Does your off-site data centre have to be within commuting distance? Perhaps not. Should it at least be in the same country? According to Megan Richards, a European Commission director and acting deputy director general of Information Society and Media, “it shouldn’t matter where data is held as long as our [EC] rules apply”.
Since 1995 there has been a directive, rather than a piece of legislature, for EU countries regarding off-site data storage. Currently, individual states can implement the directive as and how they wish, making off-shore data storage very risky for any company with sensitive data.

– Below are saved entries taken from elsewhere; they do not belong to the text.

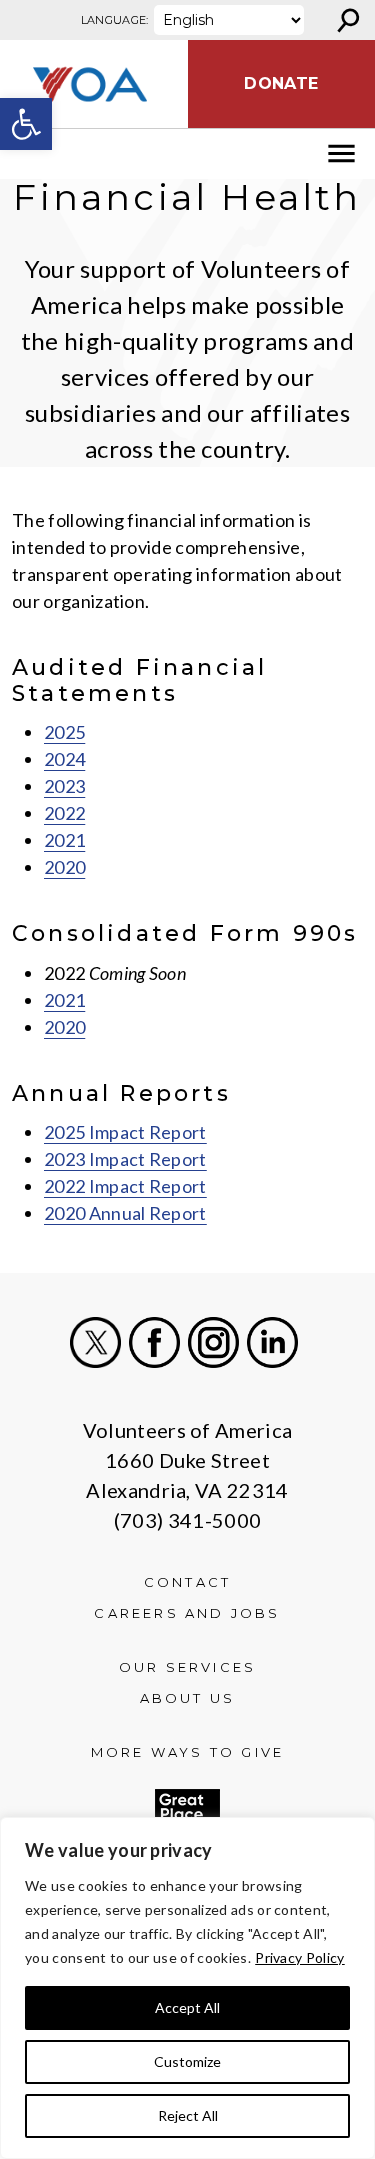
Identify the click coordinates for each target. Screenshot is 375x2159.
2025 (64, 732)
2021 (64, 840)
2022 (64, 813)
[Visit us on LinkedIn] (272, 1342)
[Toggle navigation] (28, 154)
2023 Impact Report (125, 1159)
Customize (187, 2061)
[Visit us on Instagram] (213, 1342)
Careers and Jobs (187, 1613)
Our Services (187, 1667)
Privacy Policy (299, 1957)
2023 (64, 786)
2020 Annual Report (125, 1213)
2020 (64, 867)
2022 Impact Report (125, 1186)
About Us (188, 1698)
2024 (64, 759)
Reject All (188, 2115)
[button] (26, 124)
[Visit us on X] (95, 1342)
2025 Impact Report (125, 1132)
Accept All (187, 2007)
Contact (187, 1582)
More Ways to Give (187, 1752)
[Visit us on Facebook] (154, 1342)
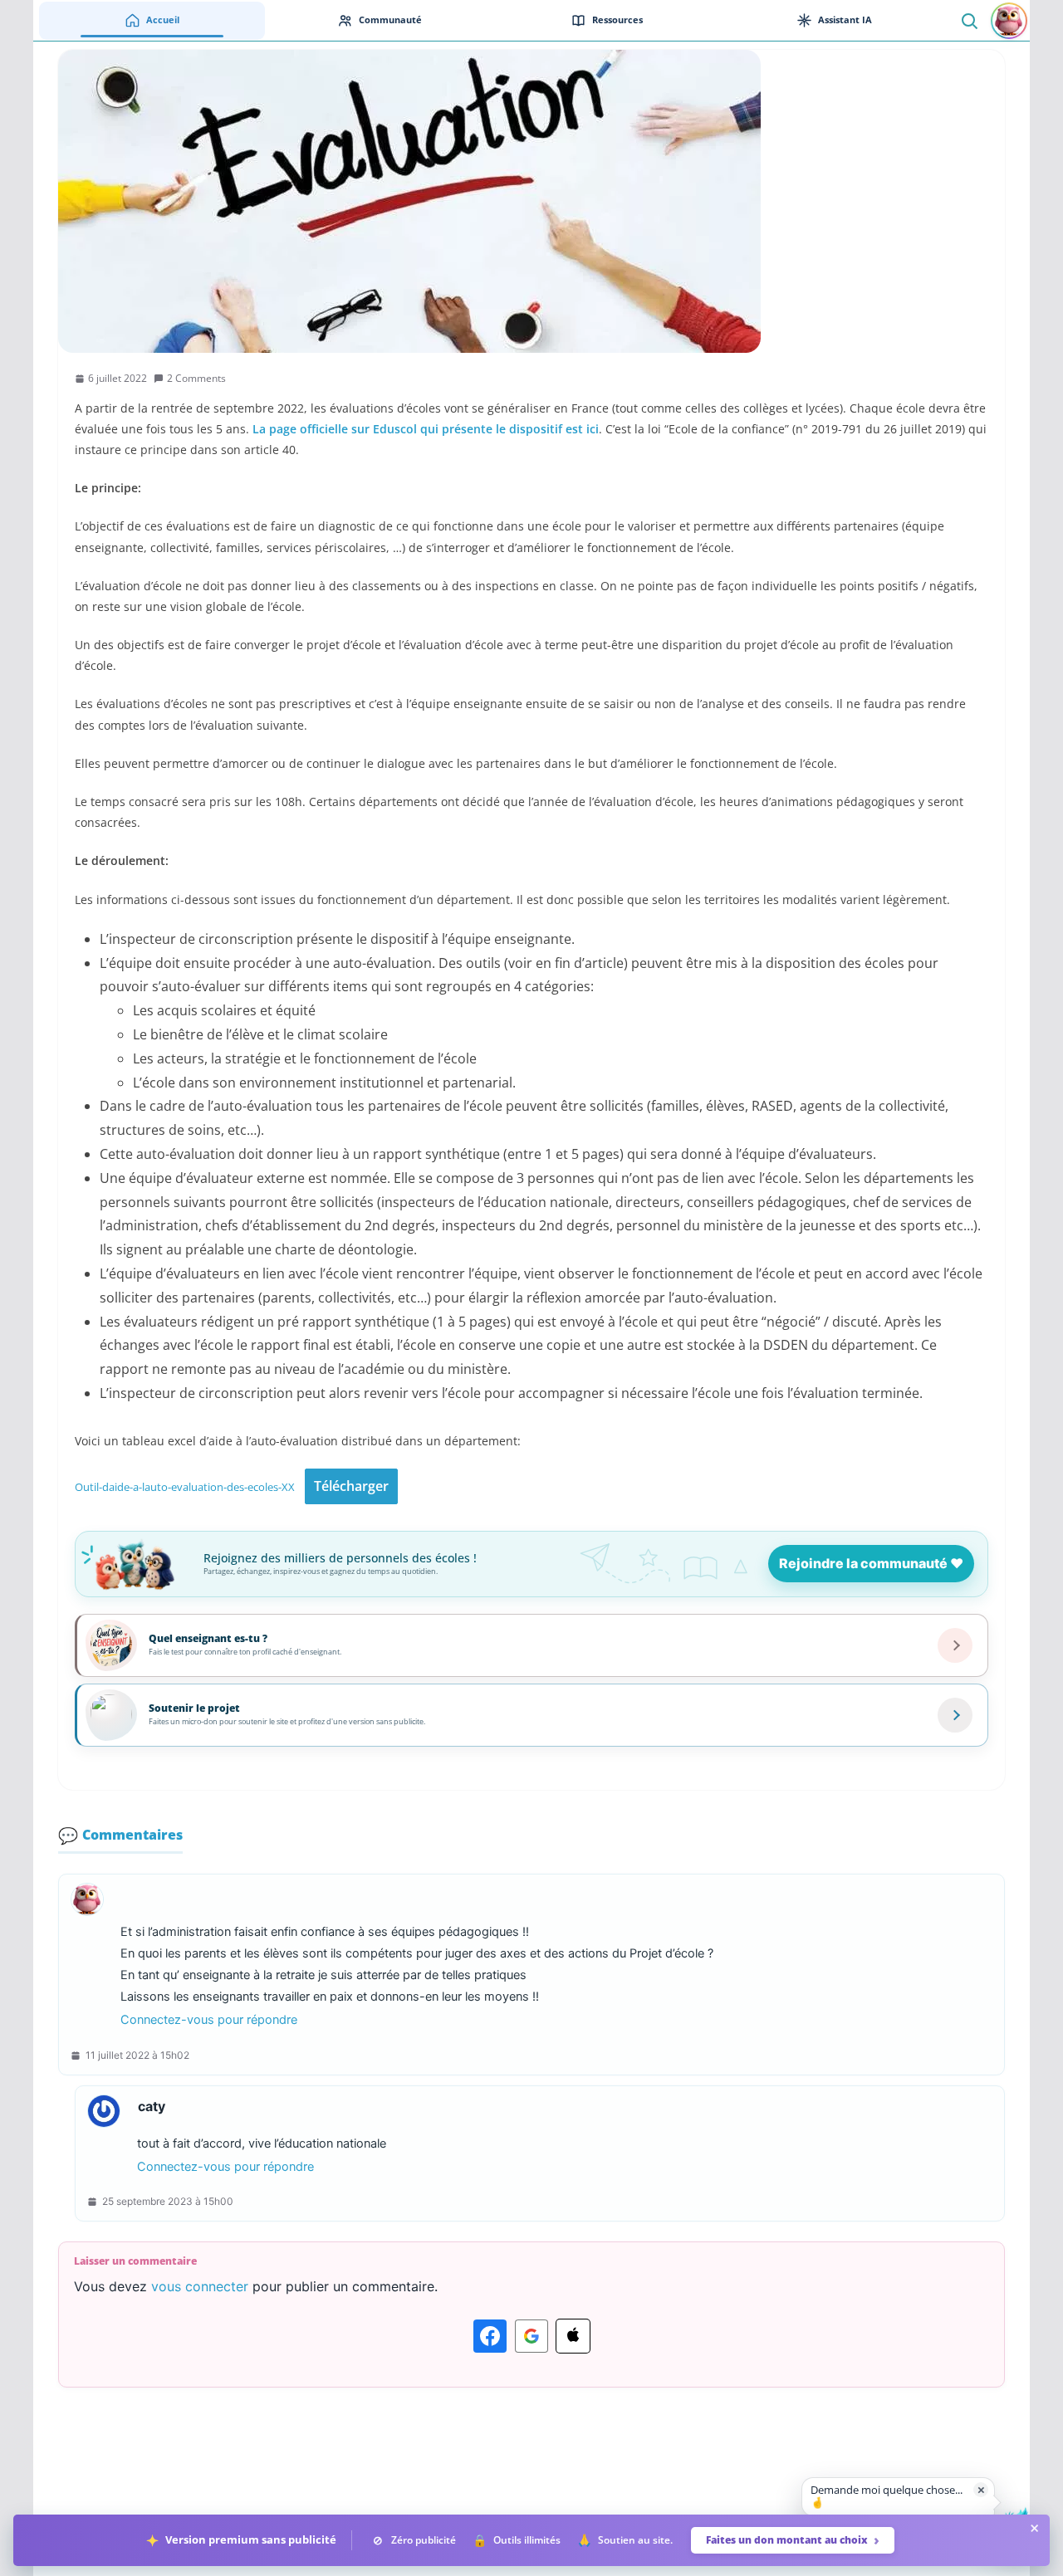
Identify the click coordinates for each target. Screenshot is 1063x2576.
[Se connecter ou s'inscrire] (1009, 20)
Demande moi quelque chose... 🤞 (887, 2496)
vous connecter (199, 2286)
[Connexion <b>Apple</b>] (573, 2336)
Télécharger (351, 1486)
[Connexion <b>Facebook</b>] (490, 2336)
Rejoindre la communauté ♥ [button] (871, 1563)
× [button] (981, 2489)
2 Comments (196, 378)
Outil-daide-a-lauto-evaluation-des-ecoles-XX (185, 1486)
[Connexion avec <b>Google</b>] (531, 2336)
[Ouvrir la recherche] (968, 20)
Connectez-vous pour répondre (208, 2019)
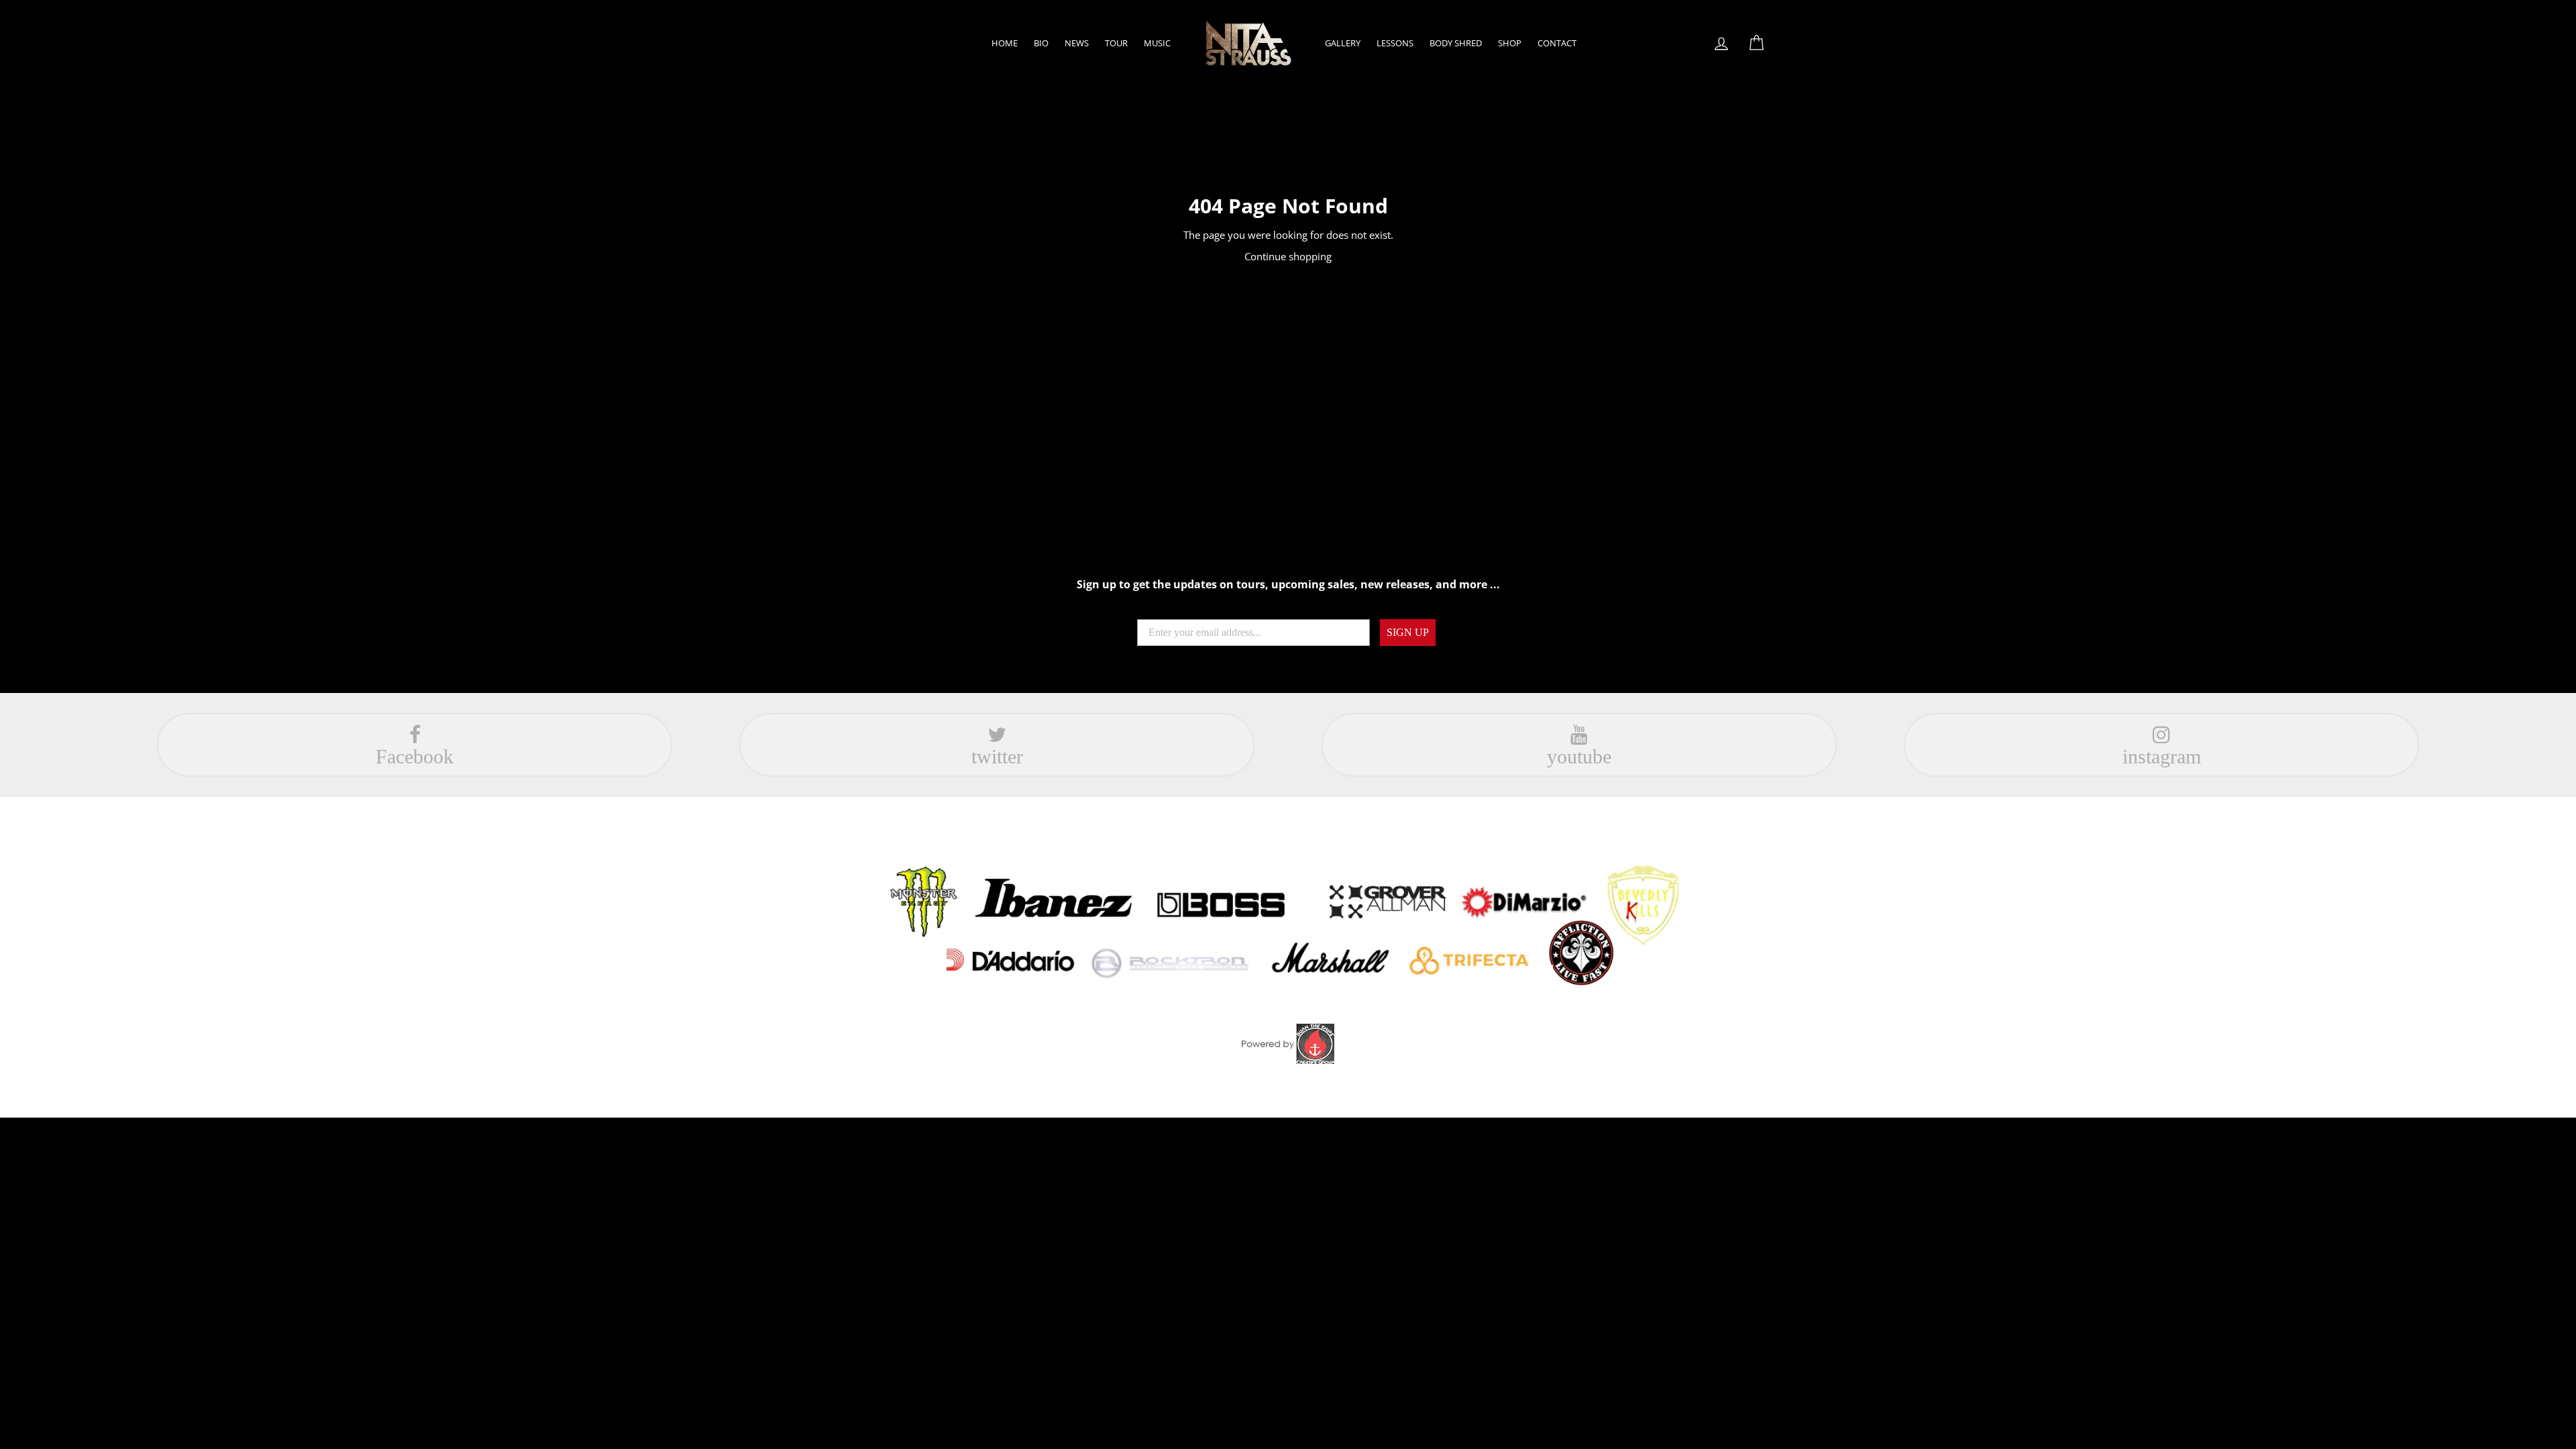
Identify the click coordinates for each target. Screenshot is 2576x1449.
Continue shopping (1288, 256)
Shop (1509, 43)
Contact (1557, 43)
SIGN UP (1408, 632)
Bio (1041, 43)
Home (1004, 43)
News (1077, 43)
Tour (1116, 43)
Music (1157, 43)
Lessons (1395, 43)
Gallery (1342, 43)
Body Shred (1456, 43)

The proposed reforms, in motion since January of this year, aim to bring all 27 EU member states up to the same speed by binding them under a common law. Thus, in theory, once all members adopt the law, a company based in the UK would have as much confidence that their data would be as securely protected in Romania as it would be in the UK.
Richards’ comments came at this week’s Cloud Computing World Forum (CCWF2012) in London and were made in relation to the importance of cloud computing to the five biggest European economies between now and 2020 (€700 bn and 5 million new jobs of importance to give a rough estimate).
Richards spoke of improving data security as part of progressing cloud computing throughout Europe. However, on top of data security improving, Europe’s broadband needs to be of a consistently high quality, something that isn’t currently so. If internet speeds improve, cloud computing promises to be a tool that all of Europe can utilise.